以前私の書いた小説には、いつも戦っている人が登場すると指摘されたことがあります。
それは文芸評論家の方からでした。
そう指摘されて初めて「あ、そうかも」と気付きました。
自分では無意識でしたが、そう言われてみれば、私の小説の中に登場するのは、なにかと戦っている人たちばかりでした。
現状に不満があったり、自分は正しく評価されていないと感じていたり、夢が叶わなかったり・・・そんな人が、もがきながらもなんとかしようと前に進む姿に、光を当てたいと思っていたからかもしれません。

新刊「オーディションから逃げられない」の主人公、展子もそうです。
思うようにいかない中であっても、一生懸命頑張る女性です。
予想外の事態に巻き込まれて、人生を大きく軌道修正することになっても、その新たな場所で精一杯努力をしてみようと思う女性でもあります。

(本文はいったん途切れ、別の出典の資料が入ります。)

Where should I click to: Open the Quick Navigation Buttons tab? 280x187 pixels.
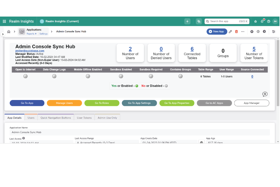point(56,118)
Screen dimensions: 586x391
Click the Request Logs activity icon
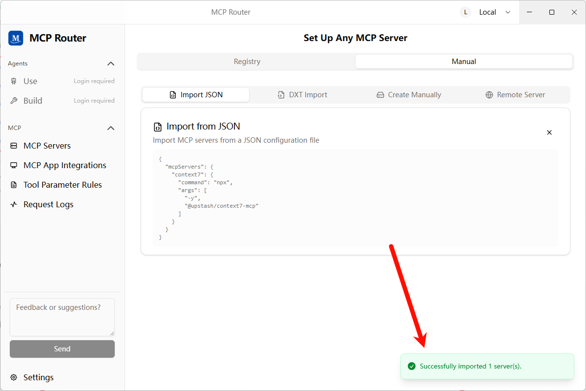(14, 204)
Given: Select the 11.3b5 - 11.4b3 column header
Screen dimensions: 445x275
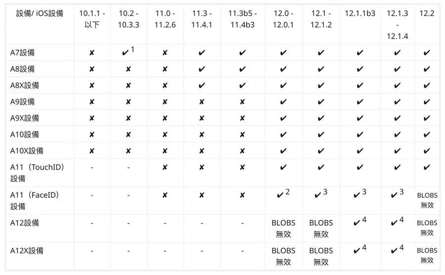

自分で生み出しておいて変な話なんですが、この展子からは私自身もパワーを貰いました。
小説の中の登場人物はすべて私が生み出したものですが、書いているうちに、それぞれが人格をもっていき、勝手に動き回ります。
そうして私は「登場人物の一番近くで見ている人」といった立ち位置になっていきます。
展子の頑張りやもがきを、とても近くから見てきた私としては、彼女を応援しますし、また彼女からいろんなことを教わるのです。
そんな感覚ですから「オーディションから逃げられない」を書き終えた時には、展子と知り合えて良かったなぁといった気持ちになりました。

「オーディションから逃げられない」を読了された方は、どんな気持ちになったのでしょうか?